Этот мирный, чуткий, умный и творческий народ одарён также математическими способностями, что и не удивительно, поскольку закон чисел лежит в основе всех искусств.
Попав в Россию, немцы, прошедшие очень поверхностную нацистскую индоктринацию, поначалу воображали себя единственными существами во вселенной, достойными звания арийцев, которые обязательно должны были выглядеть как светловолосые крепко сложенные великаны, с глазами голубыми, как тирольское небо в августе.
Это выглядело достаточно комично, особенно, если учесть, что Гитлер, как и Гиммлер были среднего роста и тёмно-русыми, Геббельс — коротконогим коротышкой с жгуче чёрными волосами. Зепп Дитрих походил на коренастого содержателя марсельского бара, а Борман горбился, как бывший чемпион по велосипедному спорту, ушедший на покой. Не считая нескольких великанов, подававших аперитивы на террасе в Берхтесгадене, в окружении Гитлера редко можно было встретить бодрых голубоглазых здоровяков, с румянцем во всю щёку.
Каково же было изумление немцев, которые, по мере продвижения вглубь России, постоянно встречали голубоглазых блондинов, воплощающих именно тот тип совершенного арийца, которым их учили восхищаться! Блондинов. И блондинок!

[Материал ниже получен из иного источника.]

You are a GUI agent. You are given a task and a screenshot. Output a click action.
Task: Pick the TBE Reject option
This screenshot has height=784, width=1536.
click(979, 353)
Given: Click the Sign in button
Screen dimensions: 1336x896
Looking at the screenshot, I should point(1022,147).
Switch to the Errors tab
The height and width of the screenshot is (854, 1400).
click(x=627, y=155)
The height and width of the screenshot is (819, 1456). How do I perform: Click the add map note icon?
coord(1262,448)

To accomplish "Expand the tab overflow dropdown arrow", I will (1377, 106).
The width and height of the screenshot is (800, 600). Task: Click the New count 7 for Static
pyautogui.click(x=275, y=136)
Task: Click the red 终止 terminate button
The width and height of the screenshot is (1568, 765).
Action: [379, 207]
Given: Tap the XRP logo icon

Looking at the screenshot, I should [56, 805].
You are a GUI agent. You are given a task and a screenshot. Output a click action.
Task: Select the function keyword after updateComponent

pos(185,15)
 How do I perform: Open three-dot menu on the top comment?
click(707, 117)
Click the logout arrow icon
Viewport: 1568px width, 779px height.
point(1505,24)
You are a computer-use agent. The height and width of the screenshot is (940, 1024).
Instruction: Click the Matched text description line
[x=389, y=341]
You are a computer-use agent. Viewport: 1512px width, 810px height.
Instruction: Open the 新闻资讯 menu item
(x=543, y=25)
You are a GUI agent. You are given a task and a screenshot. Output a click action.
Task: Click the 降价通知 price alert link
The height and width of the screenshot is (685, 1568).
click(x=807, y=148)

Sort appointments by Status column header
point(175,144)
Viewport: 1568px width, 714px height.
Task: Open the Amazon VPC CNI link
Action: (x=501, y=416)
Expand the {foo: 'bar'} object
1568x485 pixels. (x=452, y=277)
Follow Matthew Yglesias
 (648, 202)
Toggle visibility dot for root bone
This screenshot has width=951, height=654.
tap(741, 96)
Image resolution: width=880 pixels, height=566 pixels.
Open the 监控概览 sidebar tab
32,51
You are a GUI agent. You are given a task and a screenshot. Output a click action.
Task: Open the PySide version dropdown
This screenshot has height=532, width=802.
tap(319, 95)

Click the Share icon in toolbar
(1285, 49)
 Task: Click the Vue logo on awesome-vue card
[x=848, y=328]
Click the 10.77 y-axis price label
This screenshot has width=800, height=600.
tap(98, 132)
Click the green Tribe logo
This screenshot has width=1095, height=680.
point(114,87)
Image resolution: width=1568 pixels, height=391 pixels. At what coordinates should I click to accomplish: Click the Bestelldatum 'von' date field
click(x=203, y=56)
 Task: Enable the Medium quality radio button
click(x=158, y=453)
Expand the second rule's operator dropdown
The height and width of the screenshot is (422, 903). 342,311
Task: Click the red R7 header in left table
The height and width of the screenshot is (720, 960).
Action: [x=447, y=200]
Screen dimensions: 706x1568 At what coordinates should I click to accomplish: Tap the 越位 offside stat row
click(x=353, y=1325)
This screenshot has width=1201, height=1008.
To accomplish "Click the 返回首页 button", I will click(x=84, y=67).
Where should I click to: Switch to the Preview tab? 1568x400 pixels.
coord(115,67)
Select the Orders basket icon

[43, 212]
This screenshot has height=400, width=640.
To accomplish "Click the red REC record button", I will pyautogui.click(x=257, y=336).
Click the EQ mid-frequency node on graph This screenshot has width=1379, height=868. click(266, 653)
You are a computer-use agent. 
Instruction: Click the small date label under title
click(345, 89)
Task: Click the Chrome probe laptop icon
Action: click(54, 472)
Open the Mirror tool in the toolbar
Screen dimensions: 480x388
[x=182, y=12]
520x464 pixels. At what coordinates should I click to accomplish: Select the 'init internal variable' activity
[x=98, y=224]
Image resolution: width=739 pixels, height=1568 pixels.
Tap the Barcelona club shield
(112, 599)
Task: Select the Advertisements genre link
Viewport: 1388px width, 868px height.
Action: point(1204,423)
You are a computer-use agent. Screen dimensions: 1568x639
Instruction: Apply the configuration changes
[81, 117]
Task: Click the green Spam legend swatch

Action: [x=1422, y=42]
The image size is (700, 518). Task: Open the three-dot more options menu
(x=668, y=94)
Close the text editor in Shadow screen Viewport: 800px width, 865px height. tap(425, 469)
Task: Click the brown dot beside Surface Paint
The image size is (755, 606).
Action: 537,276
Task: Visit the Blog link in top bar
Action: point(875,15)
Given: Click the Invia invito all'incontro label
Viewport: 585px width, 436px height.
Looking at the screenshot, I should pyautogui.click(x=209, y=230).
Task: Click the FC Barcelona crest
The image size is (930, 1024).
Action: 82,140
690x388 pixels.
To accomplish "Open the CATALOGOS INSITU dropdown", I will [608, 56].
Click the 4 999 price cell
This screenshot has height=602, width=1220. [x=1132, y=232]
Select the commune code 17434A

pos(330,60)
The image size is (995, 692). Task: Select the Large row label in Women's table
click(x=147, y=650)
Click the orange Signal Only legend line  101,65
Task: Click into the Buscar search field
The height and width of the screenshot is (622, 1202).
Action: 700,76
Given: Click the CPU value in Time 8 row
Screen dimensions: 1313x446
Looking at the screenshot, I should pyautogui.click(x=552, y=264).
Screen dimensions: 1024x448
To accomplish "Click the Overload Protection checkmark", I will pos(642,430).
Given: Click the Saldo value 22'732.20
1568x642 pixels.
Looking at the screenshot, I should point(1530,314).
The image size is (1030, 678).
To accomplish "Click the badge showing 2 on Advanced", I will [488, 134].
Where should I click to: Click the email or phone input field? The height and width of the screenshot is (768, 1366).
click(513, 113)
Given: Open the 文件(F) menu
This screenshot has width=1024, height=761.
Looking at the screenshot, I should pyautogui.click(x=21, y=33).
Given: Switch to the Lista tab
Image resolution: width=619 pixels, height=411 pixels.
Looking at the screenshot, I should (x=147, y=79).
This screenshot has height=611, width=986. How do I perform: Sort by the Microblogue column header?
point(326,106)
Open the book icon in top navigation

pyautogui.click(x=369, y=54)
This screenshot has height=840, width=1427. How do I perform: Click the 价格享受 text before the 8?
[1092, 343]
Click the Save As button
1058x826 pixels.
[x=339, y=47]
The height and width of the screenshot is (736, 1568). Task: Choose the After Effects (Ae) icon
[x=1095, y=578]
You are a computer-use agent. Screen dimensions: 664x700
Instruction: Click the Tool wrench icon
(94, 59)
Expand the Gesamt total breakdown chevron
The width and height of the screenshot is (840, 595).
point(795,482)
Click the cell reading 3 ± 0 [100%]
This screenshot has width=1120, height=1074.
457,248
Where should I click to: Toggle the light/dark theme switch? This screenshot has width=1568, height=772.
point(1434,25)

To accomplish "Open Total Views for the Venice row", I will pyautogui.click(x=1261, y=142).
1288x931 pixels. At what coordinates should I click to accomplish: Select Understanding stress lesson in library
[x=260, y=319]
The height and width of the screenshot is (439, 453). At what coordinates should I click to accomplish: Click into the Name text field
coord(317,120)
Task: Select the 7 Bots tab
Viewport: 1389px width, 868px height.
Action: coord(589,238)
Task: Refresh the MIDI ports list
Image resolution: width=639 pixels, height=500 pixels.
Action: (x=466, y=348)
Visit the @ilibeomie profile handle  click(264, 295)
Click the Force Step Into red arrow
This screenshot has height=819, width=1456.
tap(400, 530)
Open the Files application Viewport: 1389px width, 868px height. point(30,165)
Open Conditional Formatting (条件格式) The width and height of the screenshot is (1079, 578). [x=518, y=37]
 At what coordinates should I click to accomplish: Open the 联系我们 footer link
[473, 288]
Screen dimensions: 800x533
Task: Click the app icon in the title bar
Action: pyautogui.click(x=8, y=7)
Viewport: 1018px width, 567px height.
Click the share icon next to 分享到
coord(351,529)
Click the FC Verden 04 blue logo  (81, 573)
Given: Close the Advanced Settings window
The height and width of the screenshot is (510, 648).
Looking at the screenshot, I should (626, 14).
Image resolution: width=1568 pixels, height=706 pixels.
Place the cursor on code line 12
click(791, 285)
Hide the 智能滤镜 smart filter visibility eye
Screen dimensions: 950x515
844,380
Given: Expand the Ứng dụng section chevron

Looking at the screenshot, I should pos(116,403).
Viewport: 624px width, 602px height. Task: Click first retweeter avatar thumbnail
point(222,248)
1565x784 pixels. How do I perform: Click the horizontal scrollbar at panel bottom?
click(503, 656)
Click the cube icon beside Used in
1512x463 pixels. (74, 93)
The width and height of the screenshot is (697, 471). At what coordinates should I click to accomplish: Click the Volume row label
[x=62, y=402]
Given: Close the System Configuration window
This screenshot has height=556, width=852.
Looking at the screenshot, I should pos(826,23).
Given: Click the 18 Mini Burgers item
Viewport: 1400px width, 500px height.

И каких блондинок! Крепкие, великолепно сложенные, прекрасные крестьянки, с глазами цвета небесной лазури, более естественные и более здоровые, чем весь женский состав Гитлерюгенда. Невозможно было представить себе более типично арийской расы, исходя из священного канона гитлеризма!
За полгода вся немецкая армия заболела русофилией. Повсюду братались с населением. И особенно с женским населением! Позднее, во время отступления эти прекрасные русские девушки, созданные для любви и семейного счастья, бесстрашно последовали сквозь ужасы жестоких сражений за своими Эриками, Вальтерами, Карлами, Вольфганами, с которыми они познакомились в свободное время, убедившись на своём опыте, что волшебная сила любви побеждает даже пришельцев с Запада.
Нацистские теоретики исповедовали откровенно антиславянские теории, но хватило бы менее десятка лет совместного русско-германского проживания, как они развеялись бы в прах. Русские обеих полов быстро осваивали немецкий язык. Многие его знали его и раньше. Мы находили учебники немецкого во всех школах. Языковых проблем в России было гораздо меньше, чем где бы то ни было в Европе.
Немцы обладают прекрасными качествами как техники и организаторы. Но русские, мечтатели по натуре, обладают более богатым воображением и более живым умом. Одно прекрасно дополняет другое, кровные связи доделали бы остальное. Естественно, несмотря на все пропагандистские усилия, множество молодых немцев вступало в браки с русскими. Они нравились друг другу. Создание Европы на Востоке шло самым удачным образом. Русско-германский союз принёс бы чудесные плоды.
Это была поистине грандиозная задача: сплотить пятьсот миллионов европейцев, поначалу не имевших почти никакого желания сотрудничать, объединить их силы, гармонизировать существующие различия в характере и темпераменте. Но Гитлер обладал необходимым гением и могуществом для решения этой задачи, на которой споткнулись сотни политиков, благодаря своей посредственности и ограниченности.